As a matter of fact the shimmering crystals were an effect of the reflection of torchlight, which on the other side destroyed the beauty of the cave. Black grease covers now walls and ceiling. And many of the formations have been destroyed during the centuries. The cave was even used as a traget by a passing gun boat searching for target practice. At this time the entrance was partially bricked up with a wall two meters high and a large gap for a doorway. The door was blown off by the gun of the gun boat.
Today the cave is freely accessible and a nice visit while staying on Skye. But it is a wild cave and a lot of difficulties have to be mastered. First the road to Elgol, which is very narrow and old, then a 20min walk to the other side of the peninsula, down the steep cliffside, and back to the cave along the foot of the cliff. The cave is located in the niveau of the tide, so it may be entered between one hour before the lowest tide and one hour after. It is possible to stay in the cave during high tide, but it may be boring to wait for 10 hours.
The cave is entered through a narrow gorge which is about 60m long, and only one metre wide. At the end is a sort of amphitheatre and the entrance of tghe cave on the other side. The cave has two branches, a short one to the right, which is only 20m long, and a long one to the left, about 80m long. At the end of the long branch is the socalled Frozen Waterfall, a rather common flowstone formation. The cave ends at an sump.
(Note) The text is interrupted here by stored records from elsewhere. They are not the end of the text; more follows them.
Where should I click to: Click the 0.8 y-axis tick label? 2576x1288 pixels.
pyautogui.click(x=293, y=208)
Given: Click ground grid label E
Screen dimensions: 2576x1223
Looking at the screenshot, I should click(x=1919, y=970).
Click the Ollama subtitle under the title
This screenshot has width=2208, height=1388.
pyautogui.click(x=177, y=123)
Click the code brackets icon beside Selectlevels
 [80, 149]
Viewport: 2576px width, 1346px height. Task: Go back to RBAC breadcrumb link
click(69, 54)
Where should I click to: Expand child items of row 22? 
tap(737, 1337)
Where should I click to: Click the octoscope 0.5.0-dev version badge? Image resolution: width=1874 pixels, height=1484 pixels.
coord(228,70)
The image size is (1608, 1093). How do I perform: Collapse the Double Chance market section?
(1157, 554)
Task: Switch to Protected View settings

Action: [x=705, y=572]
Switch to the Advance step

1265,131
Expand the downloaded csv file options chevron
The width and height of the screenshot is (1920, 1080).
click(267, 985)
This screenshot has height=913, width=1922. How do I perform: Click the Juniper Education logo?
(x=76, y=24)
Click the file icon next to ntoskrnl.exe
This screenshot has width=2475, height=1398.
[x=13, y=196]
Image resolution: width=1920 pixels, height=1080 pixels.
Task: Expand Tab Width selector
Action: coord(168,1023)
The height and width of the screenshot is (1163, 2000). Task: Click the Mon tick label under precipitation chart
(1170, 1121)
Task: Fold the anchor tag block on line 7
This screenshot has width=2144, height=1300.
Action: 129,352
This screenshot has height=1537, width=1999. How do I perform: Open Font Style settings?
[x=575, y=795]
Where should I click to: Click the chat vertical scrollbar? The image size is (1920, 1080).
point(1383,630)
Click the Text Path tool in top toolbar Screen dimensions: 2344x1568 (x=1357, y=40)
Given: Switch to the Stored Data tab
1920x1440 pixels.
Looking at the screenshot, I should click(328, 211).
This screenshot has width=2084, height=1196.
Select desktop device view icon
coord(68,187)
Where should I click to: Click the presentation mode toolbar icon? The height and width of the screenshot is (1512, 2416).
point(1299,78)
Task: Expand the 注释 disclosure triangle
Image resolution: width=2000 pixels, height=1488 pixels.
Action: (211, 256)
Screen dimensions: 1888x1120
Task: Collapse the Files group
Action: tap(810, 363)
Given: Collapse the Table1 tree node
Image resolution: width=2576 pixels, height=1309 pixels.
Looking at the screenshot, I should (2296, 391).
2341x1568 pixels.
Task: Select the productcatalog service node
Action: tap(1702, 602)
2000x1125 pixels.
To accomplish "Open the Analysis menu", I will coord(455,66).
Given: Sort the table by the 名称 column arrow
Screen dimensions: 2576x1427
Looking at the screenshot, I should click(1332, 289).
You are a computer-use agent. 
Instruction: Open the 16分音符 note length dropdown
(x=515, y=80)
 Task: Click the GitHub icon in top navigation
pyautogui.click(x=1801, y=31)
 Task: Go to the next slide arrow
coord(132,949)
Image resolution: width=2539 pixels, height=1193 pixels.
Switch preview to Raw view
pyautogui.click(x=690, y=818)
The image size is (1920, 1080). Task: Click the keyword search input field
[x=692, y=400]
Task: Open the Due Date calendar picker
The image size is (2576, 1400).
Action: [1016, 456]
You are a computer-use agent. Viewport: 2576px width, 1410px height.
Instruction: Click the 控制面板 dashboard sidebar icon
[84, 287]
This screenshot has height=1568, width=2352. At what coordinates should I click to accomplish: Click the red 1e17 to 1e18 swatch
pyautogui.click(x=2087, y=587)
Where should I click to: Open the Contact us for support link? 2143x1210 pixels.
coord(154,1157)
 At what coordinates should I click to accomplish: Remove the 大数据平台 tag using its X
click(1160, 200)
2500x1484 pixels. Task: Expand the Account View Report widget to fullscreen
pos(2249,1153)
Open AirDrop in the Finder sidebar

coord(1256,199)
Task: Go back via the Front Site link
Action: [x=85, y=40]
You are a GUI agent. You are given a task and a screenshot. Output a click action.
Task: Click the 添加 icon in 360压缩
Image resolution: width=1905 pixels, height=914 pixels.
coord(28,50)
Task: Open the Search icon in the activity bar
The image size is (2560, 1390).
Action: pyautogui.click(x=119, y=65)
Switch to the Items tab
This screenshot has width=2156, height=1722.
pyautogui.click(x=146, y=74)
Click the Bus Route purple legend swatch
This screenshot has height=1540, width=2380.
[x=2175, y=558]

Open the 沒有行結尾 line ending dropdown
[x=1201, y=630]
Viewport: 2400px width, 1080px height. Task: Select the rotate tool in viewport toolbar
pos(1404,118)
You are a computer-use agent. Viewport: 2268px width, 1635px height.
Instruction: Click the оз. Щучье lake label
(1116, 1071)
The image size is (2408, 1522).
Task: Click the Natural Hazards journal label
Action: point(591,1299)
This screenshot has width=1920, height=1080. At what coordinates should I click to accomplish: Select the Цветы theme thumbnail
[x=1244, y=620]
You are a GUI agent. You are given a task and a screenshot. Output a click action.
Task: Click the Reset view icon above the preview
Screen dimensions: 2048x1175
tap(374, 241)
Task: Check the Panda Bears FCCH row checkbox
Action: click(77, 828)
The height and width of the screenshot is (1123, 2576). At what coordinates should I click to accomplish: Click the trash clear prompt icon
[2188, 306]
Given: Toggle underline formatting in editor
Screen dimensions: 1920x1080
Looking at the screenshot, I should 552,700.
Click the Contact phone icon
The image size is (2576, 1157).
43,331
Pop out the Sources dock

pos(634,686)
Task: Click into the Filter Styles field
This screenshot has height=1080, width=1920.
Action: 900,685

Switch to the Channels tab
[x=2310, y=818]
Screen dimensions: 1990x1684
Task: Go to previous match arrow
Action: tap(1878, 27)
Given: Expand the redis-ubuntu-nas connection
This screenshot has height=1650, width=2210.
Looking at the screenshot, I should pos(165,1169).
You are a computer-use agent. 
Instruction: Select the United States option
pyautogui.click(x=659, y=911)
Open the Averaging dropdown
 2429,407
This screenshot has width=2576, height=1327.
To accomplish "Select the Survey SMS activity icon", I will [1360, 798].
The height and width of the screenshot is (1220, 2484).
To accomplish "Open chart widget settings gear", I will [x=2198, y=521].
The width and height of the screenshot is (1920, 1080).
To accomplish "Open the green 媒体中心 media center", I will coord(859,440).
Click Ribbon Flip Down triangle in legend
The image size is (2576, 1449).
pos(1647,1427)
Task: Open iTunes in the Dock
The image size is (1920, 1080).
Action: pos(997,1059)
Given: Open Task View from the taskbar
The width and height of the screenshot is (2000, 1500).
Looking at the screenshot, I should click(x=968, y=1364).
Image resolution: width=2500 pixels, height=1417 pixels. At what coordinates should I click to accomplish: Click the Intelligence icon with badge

The visit of Spar Cave is rather easy and a lot of fun, but as always we want to warn of too much carelessness. This is a wild cave and old clothes, sturdy shoes or Wellingtons, if available a helmet, and at least two lamps per person, are absolutely necessary. Be carefull because of the tide, it is best to time the visit to one houer before lowest tide and keep the time for return in mind. Never go alone and tell somebody where you are and when you plan to return.
The caves of Skye are located inside a narrow band of limestone and marble, which runs from the Smoo Cave at the northern coast of Scotland to the southeast and across the island of Skye. It is quarried in Torrin, which is located at the road from Broadford to Elgol. The limestone ist full of caves, about 100 have so far been explored. Typically they start right at the border between insoluble rocks (granite or other crystallines) where the water vasnishes in swallow holes. The water returns typically at the sea, where the mounds of the caves are widened by the action of the sea. Nearby is a second cave, which is also accesible during lowes tide, called Prince Charlie's Cave.